When you answer, restate the entries below without altering anything.

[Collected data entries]
•••••
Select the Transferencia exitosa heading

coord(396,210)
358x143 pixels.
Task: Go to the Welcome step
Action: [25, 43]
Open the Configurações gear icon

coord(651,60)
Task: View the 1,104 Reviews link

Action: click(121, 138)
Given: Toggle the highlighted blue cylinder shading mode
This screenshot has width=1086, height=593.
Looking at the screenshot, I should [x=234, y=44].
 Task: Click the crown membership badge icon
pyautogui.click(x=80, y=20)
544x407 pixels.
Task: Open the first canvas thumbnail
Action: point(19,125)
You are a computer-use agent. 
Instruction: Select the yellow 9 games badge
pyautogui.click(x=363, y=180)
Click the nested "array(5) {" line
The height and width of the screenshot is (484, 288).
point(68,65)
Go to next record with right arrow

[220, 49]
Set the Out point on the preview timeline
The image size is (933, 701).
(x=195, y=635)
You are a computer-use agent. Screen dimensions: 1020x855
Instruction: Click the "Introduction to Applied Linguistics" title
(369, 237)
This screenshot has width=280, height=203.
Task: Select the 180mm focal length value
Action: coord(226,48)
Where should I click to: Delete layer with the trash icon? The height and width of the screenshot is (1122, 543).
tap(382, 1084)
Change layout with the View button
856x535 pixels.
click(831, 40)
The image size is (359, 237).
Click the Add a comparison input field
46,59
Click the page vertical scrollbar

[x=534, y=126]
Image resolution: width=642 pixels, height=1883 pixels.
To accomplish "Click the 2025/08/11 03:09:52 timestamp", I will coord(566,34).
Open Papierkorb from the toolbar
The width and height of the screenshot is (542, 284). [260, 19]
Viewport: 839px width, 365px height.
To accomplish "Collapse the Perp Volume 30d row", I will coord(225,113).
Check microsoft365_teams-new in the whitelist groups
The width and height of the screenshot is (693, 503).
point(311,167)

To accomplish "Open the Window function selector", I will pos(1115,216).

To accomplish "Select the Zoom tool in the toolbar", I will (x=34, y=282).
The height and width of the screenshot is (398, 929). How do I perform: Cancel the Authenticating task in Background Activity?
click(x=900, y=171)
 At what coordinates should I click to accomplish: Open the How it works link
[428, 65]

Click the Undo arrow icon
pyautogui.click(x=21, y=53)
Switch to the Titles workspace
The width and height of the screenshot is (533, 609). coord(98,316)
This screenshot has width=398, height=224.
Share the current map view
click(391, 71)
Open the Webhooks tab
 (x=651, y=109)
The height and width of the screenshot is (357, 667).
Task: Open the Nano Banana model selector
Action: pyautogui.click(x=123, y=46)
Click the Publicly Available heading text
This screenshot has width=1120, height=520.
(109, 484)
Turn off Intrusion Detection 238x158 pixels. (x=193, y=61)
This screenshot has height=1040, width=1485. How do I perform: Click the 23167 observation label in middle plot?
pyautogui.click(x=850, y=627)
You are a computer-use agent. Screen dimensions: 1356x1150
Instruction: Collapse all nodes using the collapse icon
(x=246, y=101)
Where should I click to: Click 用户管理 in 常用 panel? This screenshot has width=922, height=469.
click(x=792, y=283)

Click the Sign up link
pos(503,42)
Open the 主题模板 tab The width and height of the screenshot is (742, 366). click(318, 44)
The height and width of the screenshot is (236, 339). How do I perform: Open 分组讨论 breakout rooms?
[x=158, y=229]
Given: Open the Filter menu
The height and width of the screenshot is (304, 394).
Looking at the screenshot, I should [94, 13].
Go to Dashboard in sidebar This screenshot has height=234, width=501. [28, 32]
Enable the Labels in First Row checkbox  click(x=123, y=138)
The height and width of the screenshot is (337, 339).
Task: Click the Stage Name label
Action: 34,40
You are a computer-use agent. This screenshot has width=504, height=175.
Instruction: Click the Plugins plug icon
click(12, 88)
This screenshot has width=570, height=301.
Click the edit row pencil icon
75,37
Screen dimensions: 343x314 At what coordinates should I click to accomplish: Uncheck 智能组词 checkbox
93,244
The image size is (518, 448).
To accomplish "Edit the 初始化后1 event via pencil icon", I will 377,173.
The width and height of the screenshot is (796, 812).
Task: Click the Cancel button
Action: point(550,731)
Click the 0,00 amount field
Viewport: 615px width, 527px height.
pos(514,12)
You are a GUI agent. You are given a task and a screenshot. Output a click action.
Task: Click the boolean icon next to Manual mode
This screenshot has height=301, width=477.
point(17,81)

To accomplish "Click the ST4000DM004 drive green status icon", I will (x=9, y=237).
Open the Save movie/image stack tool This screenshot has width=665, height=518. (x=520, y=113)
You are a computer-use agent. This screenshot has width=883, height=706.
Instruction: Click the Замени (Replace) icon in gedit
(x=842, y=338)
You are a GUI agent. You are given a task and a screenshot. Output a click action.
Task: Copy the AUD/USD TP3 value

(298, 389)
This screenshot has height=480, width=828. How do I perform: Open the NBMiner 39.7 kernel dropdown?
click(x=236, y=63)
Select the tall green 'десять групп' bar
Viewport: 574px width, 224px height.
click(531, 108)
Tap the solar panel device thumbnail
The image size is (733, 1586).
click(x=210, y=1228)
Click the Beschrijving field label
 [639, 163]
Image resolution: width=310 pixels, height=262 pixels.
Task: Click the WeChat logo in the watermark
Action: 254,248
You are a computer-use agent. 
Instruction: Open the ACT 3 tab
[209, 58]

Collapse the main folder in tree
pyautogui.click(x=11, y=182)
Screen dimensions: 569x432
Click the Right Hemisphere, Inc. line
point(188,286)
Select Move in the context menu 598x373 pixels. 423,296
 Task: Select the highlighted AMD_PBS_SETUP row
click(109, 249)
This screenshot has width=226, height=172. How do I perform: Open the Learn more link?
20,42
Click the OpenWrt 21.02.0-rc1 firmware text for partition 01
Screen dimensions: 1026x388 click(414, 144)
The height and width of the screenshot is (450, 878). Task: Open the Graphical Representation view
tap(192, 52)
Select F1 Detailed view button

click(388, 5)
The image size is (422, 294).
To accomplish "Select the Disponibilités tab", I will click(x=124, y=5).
•••••
Exercise solution:
Select the Transferencia exitosa heading

coord(396,210)
358x143 pixels.
Task: Go to the Welcome step
Action: [25, 43]
Open the Configurações gear icon

coord(651,60)
Task: View the 1,104 Reviews link

Action: click(121, 138)
Given: Toggle the highlighted blue cylinder shading mode
This screenshot has width=1086, height=593.
Looking at the screenshot, I should [x=234, y=44].
 Task: Click the crown membership badge icon
pyautogui.click(x=80, y=20)
544x407 pixels.
Task: Open the first canvas thumbnail
Action: point(19,125)
You are a computer-use agent. 
Instruction: Select the yellow 9 games badge
pyautogui.click(x=363, y=180)
Click the nested "array(5) {" line
The height and width of the screenshot is (484, 288).
point(68,65)
Go to next record with right arrow

[220, 49]
Set the Out point on the preview timeline
The image size is (933, 701).
(x=195, y=635)
You are a computer-use agent. Screen dimensions: 1020x855
Instruction: Click the "Introduction to Applied Linguistics" title
(369, 237)
This screenshot has width=280, height=203.
Task: Select the 180mm focal length value
Action: coord(226,48)
Where should I click to: Delete layer with the trash icon? The height and width of the screenshot is (1122, 543).
tap(382, 1084)
Change layout with the View button
856x535 pixels.
click(831, 40)
The image size is (359, 237).
Click the Add a comparison input field
46,59
Click the page vertical scrollbar

[x=534, y=126]
Image resolution: width=642 pixels, height=1883 pixels.
To accomplish "Click the 2025/08/11 03:09:52 timestamp", I will coord(566,34).
Open Papierkorb from the toolbar
The width and height of the screenshot is (542, 284). [260, 19]
Viewport: 839px width, 365px height.
To accomplish "Collapse the Perp Volume 30d row", I will coord(225,113).
Check microsoft365_teams-new in the whitelist groups
The width and height of the screenshot is (693, 503).
point(311,167)

To accomplish "Open the Window function selector", I will pos(1115,216).

To accomplish "Select the Zoom tool in the toolbar", I will (x=34, y=282).
The height and width of the screenshot is (398, 929). How do I perform: Cancel the Authenticating task in Background Activity?
click(x=900, y=171)
 At what coordinates should I click to accomplish: Open the How it works link
[428, 65]

Click the Undo arrow icon
pyautogui.click(x=21, y=53)
Switch to the Titles workspace
The width and height of the screenshot is (533, 609). coord(98,316)
This screenshot has width=398, height=224.
Share the current map view
click(391, 71)
Open the Webhooks tab
 (x=651, y=109)
The height and width of the screenshot is (357, 667).
Task: Open the Nano Banana model selector
Action: pyautogui.click(x=123, y=46)
Click the Publicly Available heading text
This screenshot has width=1120, height=520.
(109, 484)
Turn off Intrusion Detection 238x158 pixels. (x=193, y=61)
This screenshot has height=1040, width=1485. How do I perform: Click the 23167 observation label in middle plot?
pyautogui.click(x=850, y=627)
You are a computer-use agent. Screen dimensions: 1356x1150
Instruction: Collapse all nodes using the collapse icon
(x=246, y=101)
Where should I click to: Click 用户管理 in 常用 panel? This screenshot has width=922, height=469.
click(x=792, y=283)

Click the Sign up link
pos(503,42)
Open the 主题模板 tab The width and height of the screenshot is (742, 366). click(318, 44)
The height and width of the screenshot is (236, 339). How do I perform: Open 分组讨论 breakout rooms?
[x=158, y=229]
Given: Open the Filter menu
The height and width of the screenshot is (304, 394).
Looking at the screenshot, I should [94, 13].
Go to Dashboard in sidebar This screenshot has height=234, width=501. [28, 32]
Enable the Labels in First Row checkbox  click(x=123, y=138)
The height and width of the screenshot is (337, 339).
Task: Click the Stage Name label
Action: 34,40
You are a computer-use agent. This screenshot has width=504, height=175.
Instruction: Click the Plugins plug icon
click(12, 88)
This screenshot has width=570, height=301.
Click the edit row pencil icon
75,37
Screen dimensions: 343x314 At what coordinates should I click to accomplish: Uncheck 智能组词 checkbox
93,244
The image size is (518, 448).
To accomplish "Edit the 初始化后1 event via pencil icon", I will 377,173.
The width and height of the screenshot is (796, 812).
Task: Click the Cancel button
Action: point(550,731)
Click the 0,00 amount field
Viewport: 615px width, 527px height.
pos(514,12)
You are a GUI agent. You are given a task and a screenshot. Output a click action.
Task: Click the boolean icon next to Manual mode
This screenshot has height=301, width=477.
point(17,81)

To accomplish "Click the ST4000DM004 drive green status icon", I will (x=9, y=237).
Open the Save movie/image stack tool This screenshot has width=665, height=518. (x=520, y=113)
You are a computer-use agent. This screenshot has width=883, height=706.
Instruction: Click the Замени (Replace) icon in gedit
(x=842, y=338)
You are a GUI agent. You are given a task and a screenshot. Output a click action.
Task: Copy the AUD/USD TP3 value

(298, 389)
This screenshot has height=480, width=828. How do I perform: Open the NBMiner 39.7 kernel dropdown?
click(x=236, y=63)
Select the tall green 'десять групп' bar
Viewport: 574px width, 224px height.
click(531, 108)
Tap the solar panel device thumbnail
The image size is (733, 1586).
click(x=210, y=1228)
Click the Beschrijving field label
 [639, 163]
Image resolution: width=310 pixels, height=262 pixels.
Task: Click the WeChat logo in the watermark
Action: 254,248
You are a computer-use agent. 
Instruction: Open the ACT 3 tab
[209, 58]

Collapse the main folder in tree
pyautogui.click(x=11, y=182)
Screen dimensions: 569x432
Click the Right Hemisphere, Inc. line
point(188,286)
Select Move in the context menu 598x373 pixels. 423,296
 Task: Select the highlighted AMD_PBS_SETUP row
click(109, 249)
This screenshot has width=226, height=172. How do I perform: Open the Learn more link?
20,42
Click the OpenWrt 21.02.0-rc1 firmware text for partition 01
Screen dimensions: 1026x388 click(414, 144)
The height and width of the screenshot is (450, 878). Task: Open the Graphical Representation view
tap(192, 52)
Select F1 Detailed view button

click(388, 5)
The image size is (422, 294).
To accomplish "Select the Disponibilités tab", I will click(x=124, y=5).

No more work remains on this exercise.